---------- Extrait

Information n’est pas propagande ni propagande information !
JACMEL, 7 Septembre – L’une des stratégies les plus intelligentes du gouvernement du premier ministre Laurent Lamothe est la tenue régulière du Conseil de Gouvernement.
Le mercredi 3 septembre écoulé avait lieu le 38e du genre, qui a été consacré principalement à la rentrée des classes ce 8 septembre.
La tenue sur une base constante du conseil de gouvernement ne permet pas seulement au gouvernement de dire au pays ce qu’il entend lui faire entendre, et de la seule manière dont il veut le lui faire entendre, mais (et c’est le plus important) cela lui permet d’éviter de rendre compte à la nation par le jeu démocratique c’est-à-dire où le gouvernement n’a pas lui-même la direction des opérations. Et il y a deux façons de le faire c’est lors des convocations devant le Parlement d’une part et d’autre part, par les conférences de presse.
Quelle est la dernière fois que le premier ministre Lamothe a répondu à une convocation au Parlement ?
Devant le Sénat pratiquement jamais, tandis que la dernière fois devant la chambre des Députés c’était à circuit fermé ! Le gouvernement dispose d’une majorité à la chambre basse.
Un contrôle total …
Quant aux conférences de presse, ni le président Michel Martelly ni le premier ministre Lamothe n’en sont friands …
Quant à ce dernier, plus frileusement encore, il a installé un dispositif à la Primature même, d’où ministres et hauts cadres de l’administration tiennent leur rendez vous avec la presse. Ce qui permet un contrôle total du processus.

--------------------
---------- Lignes affichées

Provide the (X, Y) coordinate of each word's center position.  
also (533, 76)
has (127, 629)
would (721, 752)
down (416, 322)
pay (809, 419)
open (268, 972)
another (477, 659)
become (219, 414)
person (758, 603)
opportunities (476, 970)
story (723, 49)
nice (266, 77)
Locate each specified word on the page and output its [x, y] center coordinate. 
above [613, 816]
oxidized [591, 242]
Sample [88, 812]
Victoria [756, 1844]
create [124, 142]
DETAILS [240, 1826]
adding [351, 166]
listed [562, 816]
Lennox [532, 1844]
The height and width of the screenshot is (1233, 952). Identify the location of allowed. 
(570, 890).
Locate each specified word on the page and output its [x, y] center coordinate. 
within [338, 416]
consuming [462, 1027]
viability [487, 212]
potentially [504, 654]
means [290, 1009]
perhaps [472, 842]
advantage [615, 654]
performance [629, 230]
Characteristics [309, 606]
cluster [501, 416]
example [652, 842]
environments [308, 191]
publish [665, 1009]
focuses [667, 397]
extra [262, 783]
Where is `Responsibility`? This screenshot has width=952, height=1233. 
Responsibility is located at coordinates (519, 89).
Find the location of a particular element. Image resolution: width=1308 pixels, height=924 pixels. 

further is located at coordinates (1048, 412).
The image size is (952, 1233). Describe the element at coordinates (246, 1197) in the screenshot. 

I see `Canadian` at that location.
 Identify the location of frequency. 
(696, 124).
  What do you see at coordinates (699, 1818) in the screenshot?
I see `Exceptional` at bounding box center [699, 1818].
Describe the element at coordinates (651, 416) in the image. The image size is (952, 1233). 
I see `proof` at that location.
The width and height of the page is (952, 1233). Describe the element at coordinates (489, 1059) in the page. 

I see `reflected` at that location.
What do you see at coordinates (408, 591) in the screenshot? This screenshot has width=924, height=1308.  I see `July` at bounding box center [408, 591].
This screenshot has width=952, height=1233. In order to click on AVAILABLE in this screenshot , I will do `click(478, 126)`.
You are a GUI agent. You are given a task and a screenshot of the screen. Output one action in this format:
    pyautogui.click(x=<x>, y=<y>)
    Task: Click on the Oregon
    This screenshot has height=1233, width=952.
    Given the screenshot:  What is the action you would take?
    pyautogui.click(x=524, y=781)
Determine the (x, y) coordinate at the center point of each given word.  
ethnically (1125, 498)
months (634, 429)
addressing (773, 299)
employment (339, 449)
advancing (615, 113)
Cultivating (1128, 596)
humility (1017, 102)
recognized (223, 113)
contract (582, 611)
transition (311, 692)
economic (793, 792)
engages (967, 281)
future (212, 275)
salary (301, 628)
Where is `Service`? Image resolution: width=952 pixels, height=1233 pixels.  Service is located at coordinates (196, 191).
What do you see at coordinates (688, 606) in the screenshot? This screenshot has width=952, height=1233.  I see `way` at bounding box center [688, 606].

--------------------

Problèmes.
(a) Affichez tout le passage de l'extrait sur le Conseil de gouvernement, de « La tenue sur » jusqu'à « la chambre basse. ».
(b) Répondez à ces questions sur l'extrait sur le Conseil de gouvernement :
(i) Quel numéro portait le Conseil de gouvernement tenu le mercredi 3 septembre ?
(ii) Dans quelle chambre le gouvernement dispose-t-il d'une majorité ?
(iii) Où le premier ministre a-t-il installé le dispositif d'où ministres et hauts cadres rencontrent la presse ?
(c) Reprenez l'extrait sur le Conseil de gouvernement à la suite de sa dernière phrase.
Ces lignes ne proviennent pas de la même source que l'extrait.

Corrigé de l'exercice.
(a)
La tenue sur une base constante du conseil de gouvernement ne permet pas seulement au gouvernement de dire au pays ce qu’il entend lui faire entendre, et de la seule manière dont il veut le lui faire entendre, mais (et c’est le plus important) cela lui permet d’éviter de rendre compte à la nation par le jeu démocratique c’est-à-dire où le gouvernement n’a pas lui-même la direction des opérations. Et il y a deux façons de le faire c’est lors des convocations devant le Parlement d’une part et d’autre part, par les conférences de presse.
Quelle est la dernière fois que le premier ministre Lamothe a répondu à une convocation au Parlement ?
Devant le Sénat pratiquement jamais, tandis que la dernière fois devant la chambre des Députés c’était à circuit fermé ! Le gouvernement dispose d’une majorité à la chambre basse.

(b)
(i) Le 38e.
(ii) À la chambre basse, la chambre des Députés.
(iii) À la Primature.

(c)
Tandis que l’on a droit à au moins deux conseils de gouvernement par mois.
Ceci ajouté à l’émission ‘Gouvènman an lakay ou’, plateforme inventée et dirigée par le premier ministre en personne, finalement le chef du gouvernement d’Haïti maintient le monopole de l’information officielle sous son étroit contrôle.
Ainsi bien entendu que toute la machine de propagande.
Information = opposition …
Dès lors plus de différence entre les deux. Pour le gouvernement, information et propagande ne font plus qu’un.
L’information négative – celle qui dérange (comme la hausse actuelle de la criminalité ou la chute encore plus vertigineuse du pouvoir d’achat en cette veille de la rentrée) est passée presque sous silence.
Qui plus est, toute information véritable, celle diffusée par les médias qui ne sont pas sous la coupe du pouvoir, est considérée comme de l’opposition.
Finalement tout média indépendant est considéré par l’actuel pouvoir comme un organe d’opposition.
Aussi les chocs sont-ils fréquents entre le pouvoir et la presse. Suivez mon regard !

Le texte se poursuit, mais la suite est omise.